• SET PROBLEM: Please set out the lines of the listing as a numbered list, beginning at the line that has "This screenshot has width=364, height=279." and stopping after the line that has "pyautogui.click(x=13, y=169)". Skip blank lines and leave out the pictures.

• PROVIDED INFORMATION:
☆ ☆ ☆ ☆ ☆

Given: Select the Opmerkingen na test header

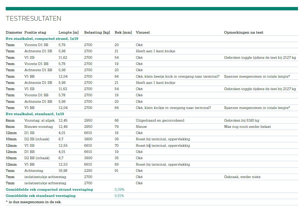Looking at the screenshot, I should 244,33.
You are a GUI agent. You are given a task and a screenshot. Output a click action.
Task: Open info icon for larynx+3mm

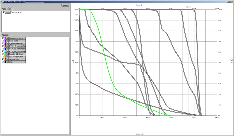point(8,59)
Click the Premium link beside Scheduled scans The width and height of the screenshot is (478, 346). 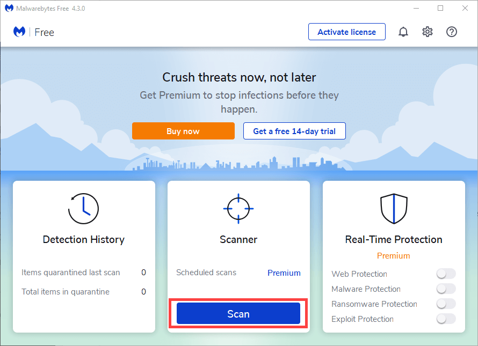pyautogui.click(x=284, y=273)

☆ ☆ ☆ ☆ ☆

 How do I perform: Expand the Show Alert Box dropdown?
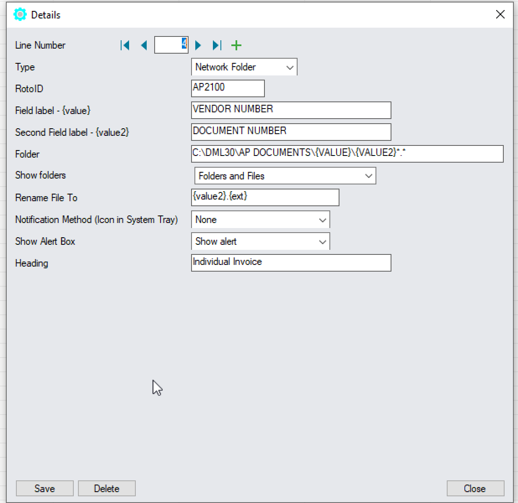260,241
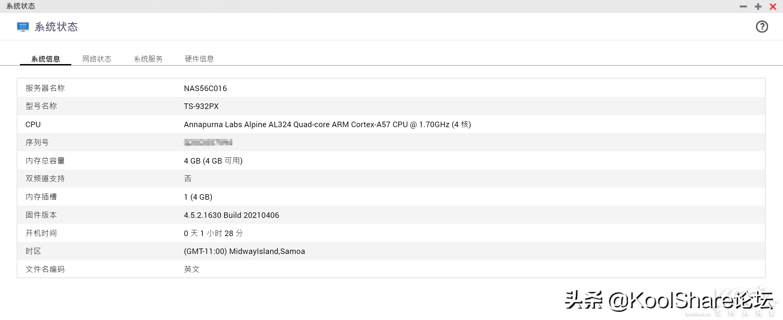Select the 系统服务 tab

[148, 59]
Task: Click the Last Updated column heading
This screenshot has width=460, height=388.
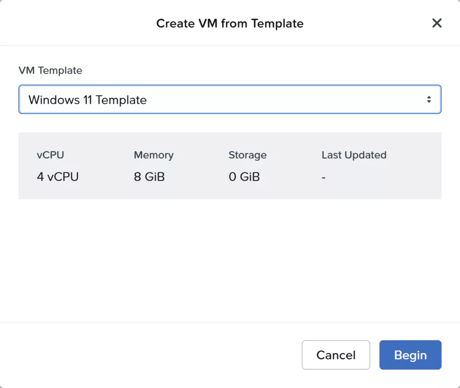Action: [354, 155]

☆ ☆ ☆ ☆ ☆

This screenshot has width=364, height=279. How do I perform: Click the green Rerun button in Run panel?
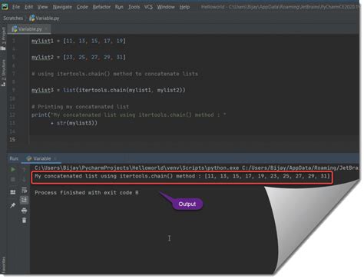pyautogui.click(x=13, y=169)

☆ ☆ ☆ ☆ ☆

• THE RESPONSE:
1. This screenshot has width=364, height=279. How do I perform: Click the green Rerun button in Run panel?
2. pyautogui.click(x=13, y=169)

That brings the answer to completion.